DIRECTIONS FOR THIS TASK – Retype the line in which "Open the Product dropdown menu" appears, then every line after it until the records end. Leave out the pictures.

*** INPUT DATA Section Begins ***

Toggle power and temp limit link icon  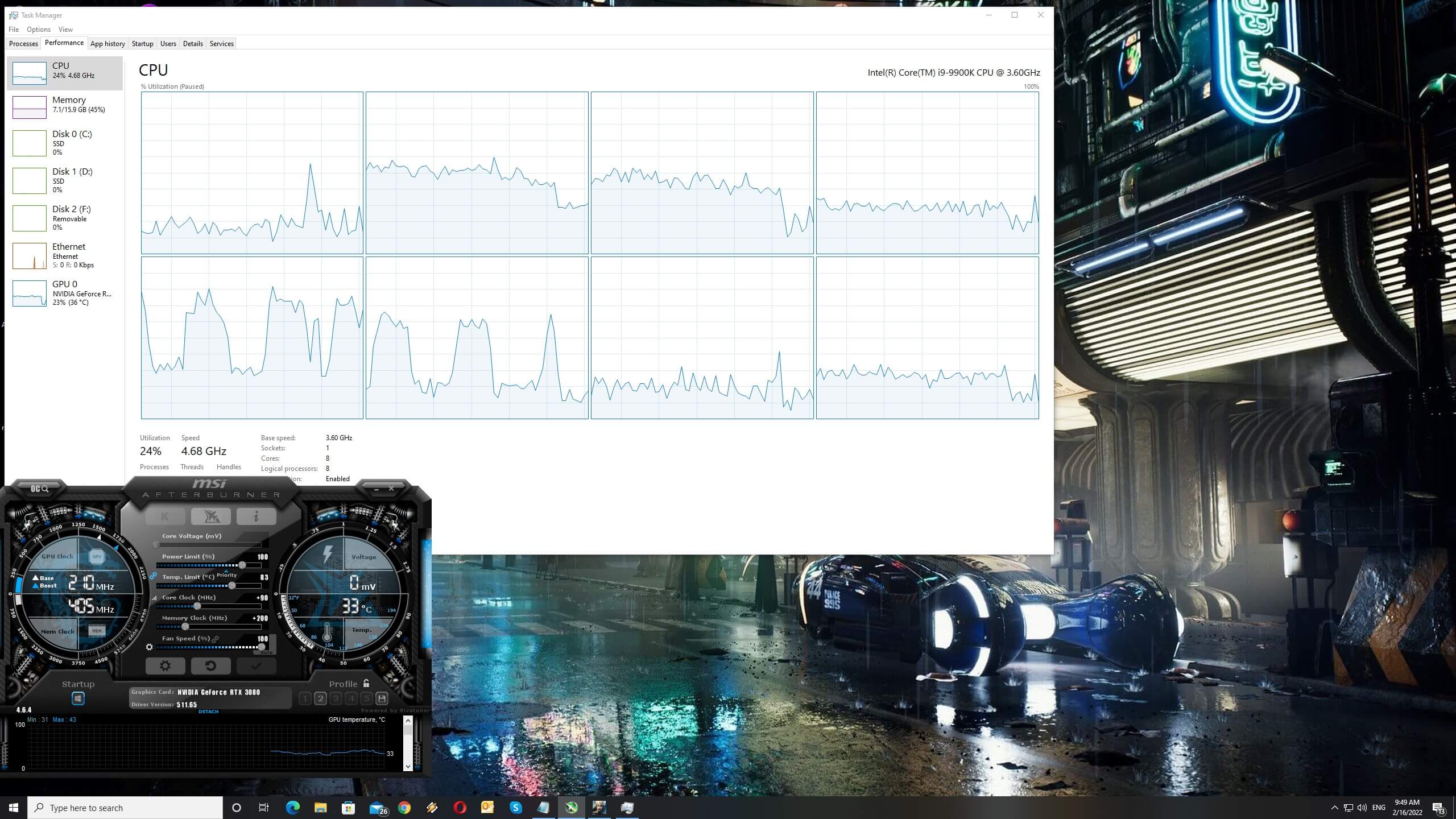click(153, 576)
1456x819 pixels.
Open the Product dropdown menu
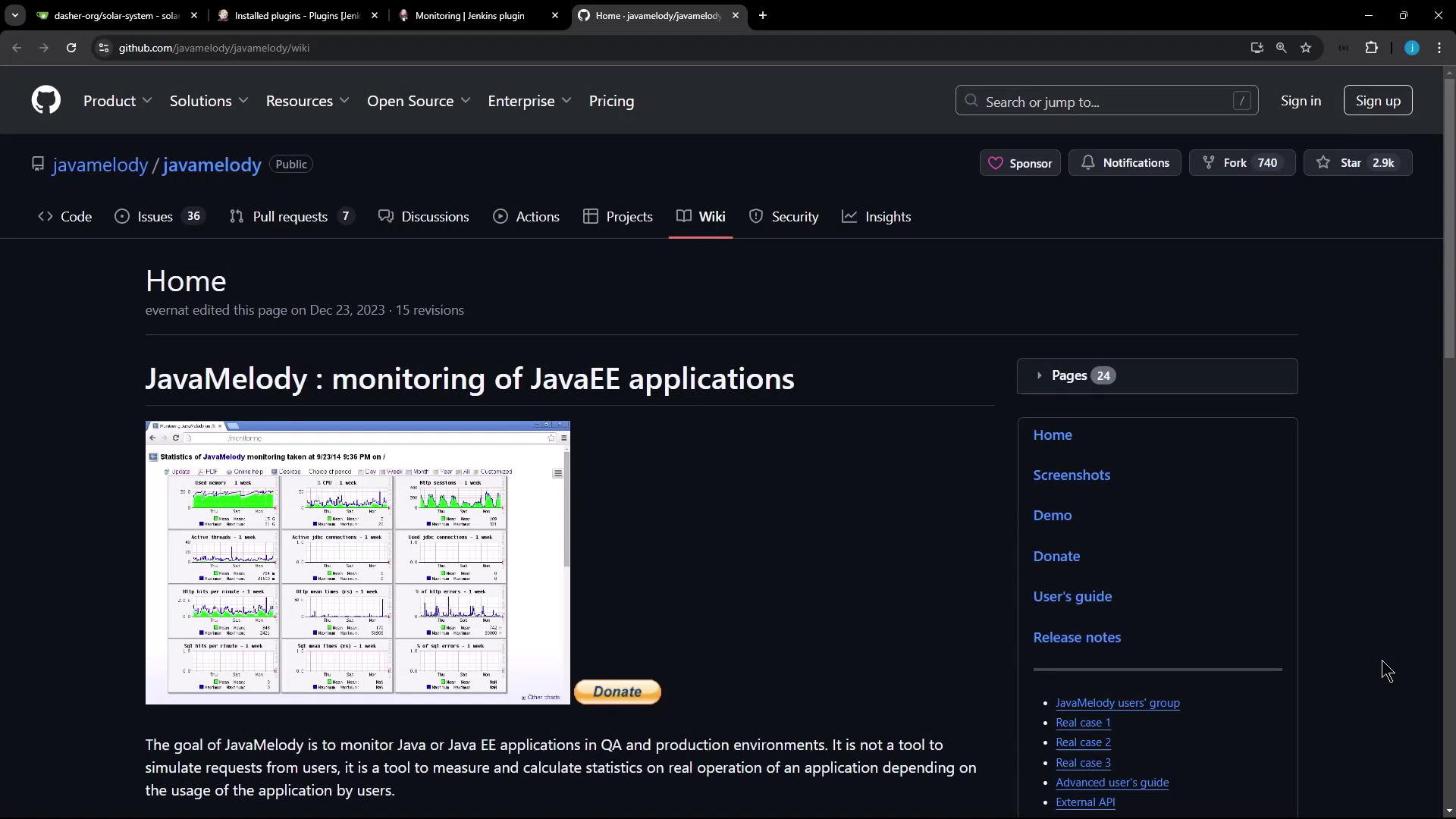click(118, 101)
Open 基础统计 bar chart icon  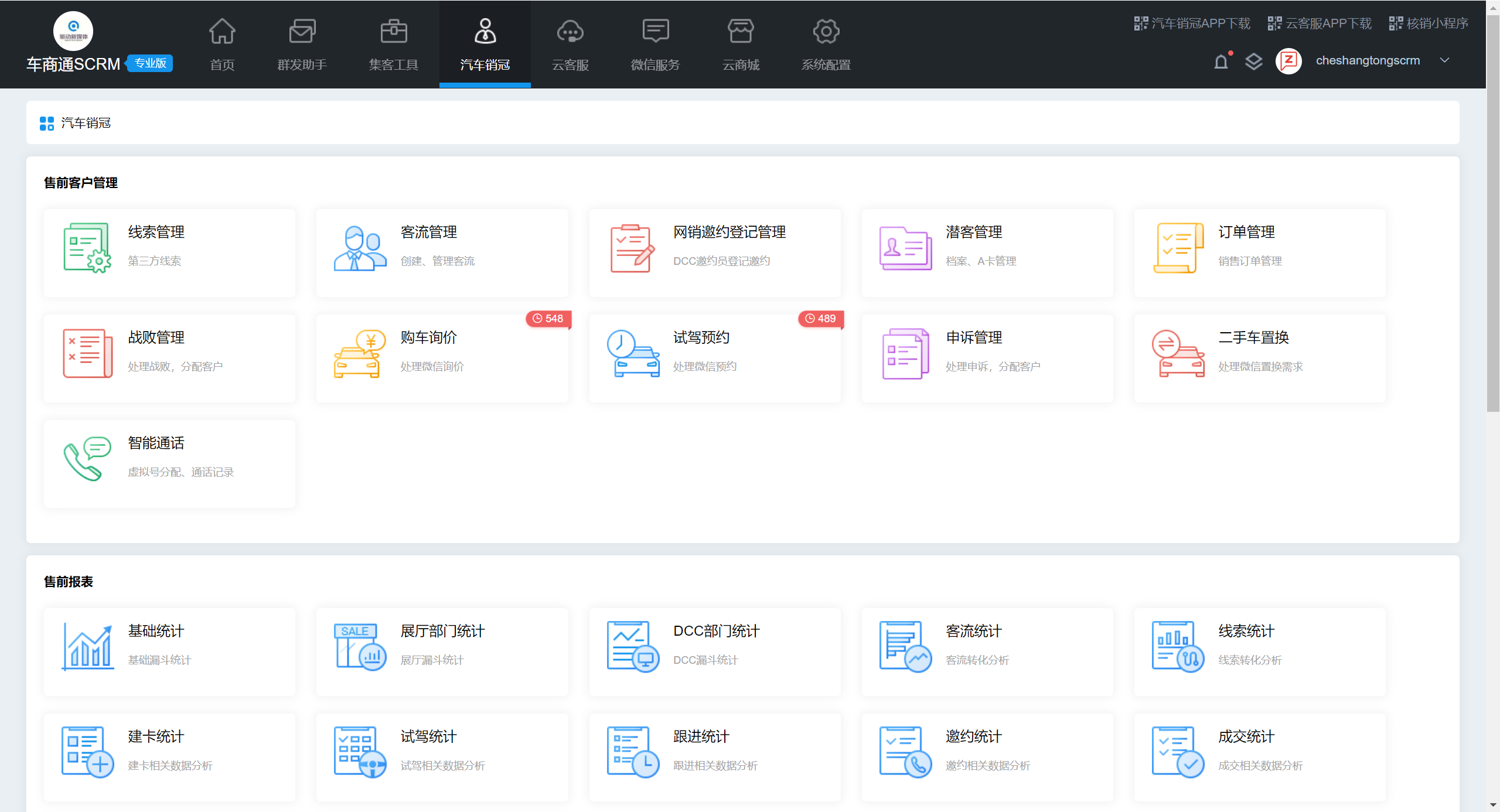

*** INPUT DATA Section Ends ***

RESPONSE FOR THIS EXERCISE –
Open the Product dropdown menu
click(118, 101)
Open 基础统计 bar chart icon  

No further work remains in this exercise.